[CamaraDas] Artigo: Antônio Prata

  • From: Niquele <niquele@xxxxxxxxx>
  • To: CamaraDas <analistas2002@xxxxxxxxxxxxx>
  • Date: Mon, 13 Apr 2015 11:06:34 -0300

*As ideias fora do lugar*

Antônio Prata

"Si hay gobierno, soy contra!": eis aí uma máxima tão repetida quanto
cretina. Na democracia, ser contra todo governo, sempre, não é uma postura
crítica, mas infantil. É não perceber que num sistema representativo cabe a
nós não só eleger o governo como influenciá-lo, seja criticando-o ou mesmo
o aplaudindo. A frase, contudo, tem seu charme. Empresta a qualquer
resmungo de oposição o silvo de um morteiro republicano na Guerra Civil
Espanhola. O cara pode ser um empresário corrupto que sonega milhões em
impostos, mas basta dizer "Si hay gobierno, soy contra!" e fica se achando
uma espécie de Hemingway redivivo, recostado numa colina de la Mancha,
lutando contra o fascismo estatal.

Uma das consequências da chegada da esquerda ao poder (ou, pelo menos, da
chegada de um partido com um discurso de esquerda), em 2003, foi dar à
direita este selinho hype, de "Soy contra!". De uma hora pra outra, o
sujeito podia se referir ao Lula como "Aquele retirante analfabeto!" e não
estava sendo demofóbico, estava fazendo uma crítica ao poder. Dizia "O
melhor movimento feminino é o movimento dos quadris" e não estava sendo
machista, mas lutando contra as feministas governistas que queriam castrar
os machos livres da pátria. Piadas racistas e homofóbicas deixaram de ser
vistas como reforços aos estereótipos de que o negro é inferior e de que o
gay é errado ou doente, para se tornarem armas da livre expressão contra a
"ditadura do politicamente correto".

Aguentar a velha hidrofobia reacionária andando por aí de sapatênis e
pomada no cabelo, se achando moderninha, seria um preço aceitável a se
pagar, caso o PT tivesse instituído a pauta pela qual foi eleito. Hoje,
então, negros e brancos teriam as mesmas chances no mercado de trabalho,
estudando em nossas boas escolas públicas. Gays andariam de mãos dadas, à
noite, sem correrem o risco de serem espancados. Mulheres poderiam recorrer
a um aborto, caso todas as providências oferecidas pela excelente frente de
planejamento familiar em nossa invejável rede pública de saúde houvessem
falhado. O quatrocentão ressentido repetiria a toda hora que "Esse
aeroporto tá parecendo uma rodoviária!", mas deixaríamos quieto, afinal,
ele haveria perdido seu camarote no topo da pirâmide social, num país que
deixara de ser um dos mais desiguais do mundo.
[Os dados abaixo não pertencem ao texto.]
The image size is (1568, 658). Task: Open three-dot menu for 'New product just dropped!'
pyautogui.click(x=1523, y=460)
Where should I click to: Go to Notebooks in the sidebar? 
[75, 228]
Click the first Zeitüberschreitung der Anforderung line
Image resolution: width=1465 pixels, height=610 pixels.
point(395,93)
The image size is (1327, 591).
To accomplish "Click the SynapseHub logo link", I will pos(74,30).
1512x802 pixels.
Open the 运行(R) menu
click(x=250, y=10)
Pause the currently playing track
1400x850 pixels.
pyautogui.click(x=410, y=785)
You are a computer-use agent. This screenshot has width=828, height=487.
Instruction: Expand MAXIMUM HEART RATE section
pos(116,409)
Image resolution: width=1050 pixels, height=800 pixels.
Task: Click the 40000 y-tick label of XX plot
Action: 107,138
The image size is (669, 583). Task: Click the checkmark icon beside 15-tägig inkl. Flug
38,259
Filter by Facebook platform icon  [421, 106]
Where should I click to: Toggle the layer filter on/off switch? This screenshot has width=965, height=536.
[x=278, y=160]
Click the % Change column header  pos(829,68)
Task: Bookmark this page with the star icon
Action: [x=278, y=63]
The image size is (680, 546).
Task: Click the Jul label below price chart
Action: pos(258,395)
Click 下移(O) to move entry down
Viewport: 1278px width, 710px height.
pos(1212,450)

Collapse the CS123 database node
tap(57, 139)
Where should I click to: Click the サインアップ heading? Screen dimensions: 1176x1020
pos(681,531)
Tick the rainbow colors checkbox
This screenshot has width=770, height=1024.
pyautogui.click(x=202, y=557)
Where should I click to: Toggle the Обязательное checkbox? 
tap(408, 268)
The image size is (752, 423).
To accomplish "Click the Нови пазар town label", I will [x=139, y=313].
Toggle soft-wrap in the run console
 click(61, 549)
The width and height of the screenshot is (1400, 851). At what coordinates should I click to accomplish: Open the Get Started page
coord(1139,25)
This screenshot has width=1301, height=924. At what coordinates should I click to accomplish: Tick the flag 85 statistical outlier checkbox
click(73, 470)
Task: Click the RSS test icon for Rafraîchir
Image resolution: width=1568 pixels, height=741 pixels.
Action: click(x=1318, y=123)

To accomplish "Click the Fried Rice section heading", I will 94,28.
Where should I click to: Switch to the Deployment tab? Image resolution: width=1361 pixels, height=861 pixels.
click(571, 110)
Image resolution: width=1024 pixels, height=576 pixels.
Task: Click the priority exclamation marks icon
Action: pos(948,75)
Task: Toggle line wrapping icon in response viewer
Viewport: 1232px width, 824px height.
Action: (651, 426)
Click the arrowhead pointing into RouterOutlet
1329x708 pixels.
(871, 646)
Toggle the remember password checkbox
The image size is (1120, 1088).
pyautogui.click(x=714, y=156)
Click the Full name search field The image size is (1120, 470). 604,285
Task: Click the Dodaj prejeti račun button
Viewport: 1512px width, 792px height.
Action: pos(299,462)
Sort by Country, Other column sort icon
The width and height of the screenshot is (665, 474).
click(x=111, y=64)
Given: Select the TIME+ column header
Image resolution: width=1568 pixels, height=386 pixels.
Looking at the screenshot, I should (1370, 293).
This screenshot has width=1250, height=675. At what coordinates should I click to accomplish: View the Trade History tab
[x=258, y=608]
O problema é que, com o PT no poder, tais melhoras não vieram. Embora a
concentração de renda tenha diminuído um pouco, os 5% mais ricos detém mais
de 40% da renda total do país. Nas faculdades, apenas 11% dos alunos são
negros. Gays tomam lampadadas na orelha na Paulista. A polícia mata em
média cinco pessoas por dia. As mulheres ganham cerca de 30% menos do que
os homens e mais de 50 mil delas são estupradas, todo ano.

Assim, chegamos a este cenário desolador: no poder, uma esquerda
esquizofrênica, incapaz de mexer em nossas feridas seculares, liberando, na
oposição, as vozes mais raivosas, preconceituosas e reativas às mudanças
que essa esquerda sequer promove.

Se fosse um ato de repúdio à desigualdade e à injustiça que se perpetuam,
eu iria pra rua, hoje, acusar o governo. Mas pra andar atrás de um trio
elétrico que estampa a imagem de uma mão sem o mindinho, ao lado de
famílias que fazem "selfies" com a Tropa de Choque, licença: "Soy contra".